Christmas Day Chicken2013-12-16
It’s convenient since you refrigerate it overnight, then simply coat with crumbs and bake. It comes out crispy on the outside and tender and juicy on the inside.
TOTAL TIME: Prep: 15 min. + marinating Bake: 50 min.
16 boneless skinless chicken breast halves (4 ounces each)
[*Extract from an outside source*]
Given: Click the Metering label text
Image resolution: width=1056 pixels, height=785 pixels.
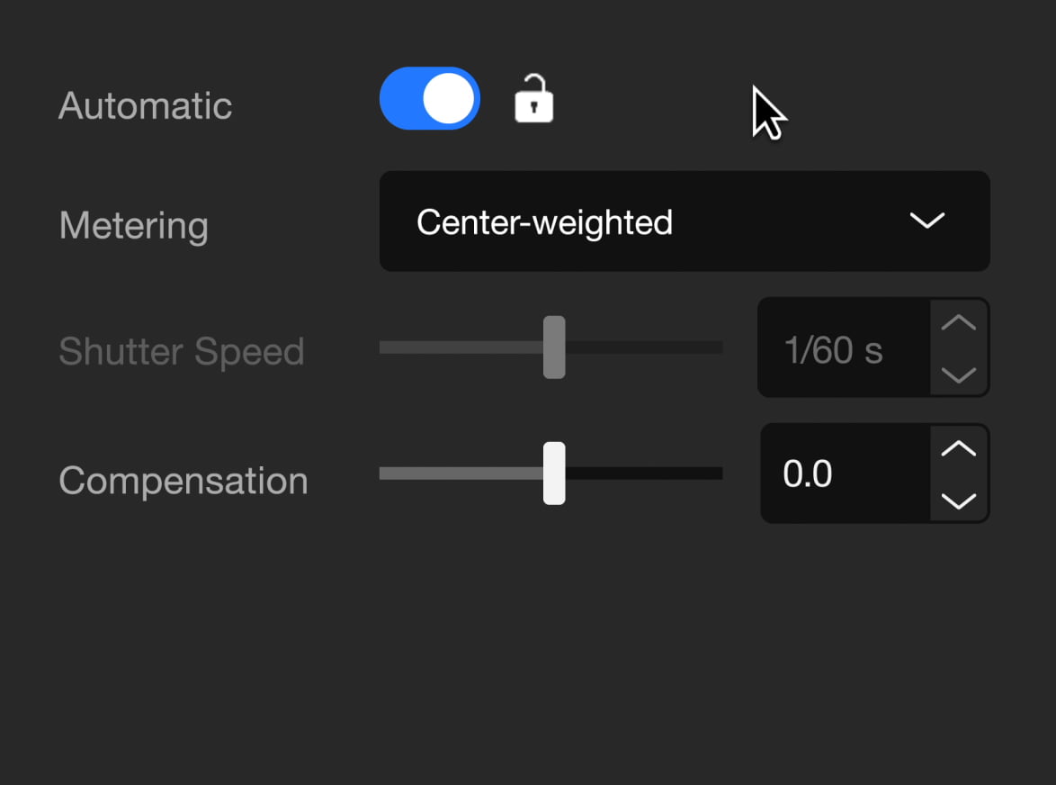Looking at the screenshot, I should (133, 226).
2 cups (16 ounces) sour cream
1/4 cup lemon juice
4 teaspoons Worcestershire sauce
2 teaspoons celery salt
2 teaspoons pepper
2 teaspoons paprika
1 teaspoon seasoned salt
1 teaspoon garlic salt
1-1/2 to 2 cups crushed crackers
1/2 cup canola oil
1/2 cup butter, melted
- Place the chicken in two large resealable plastic bags. In a bowl, combine the sour cream, lemon juice, Worcestershire sauce and seasonings. Pour over chicken; seal bags and toss to coat. Refrigerate overnight.
- Drain and discard marinade. Coat chicken with cracker crumbs; place in two greased 13-in. x 9-in. baking dishes.
- Combine oil and butter; drizzle over chicken. Bake, uncovered, at 350° for 50-60 minutes or until juices run clear.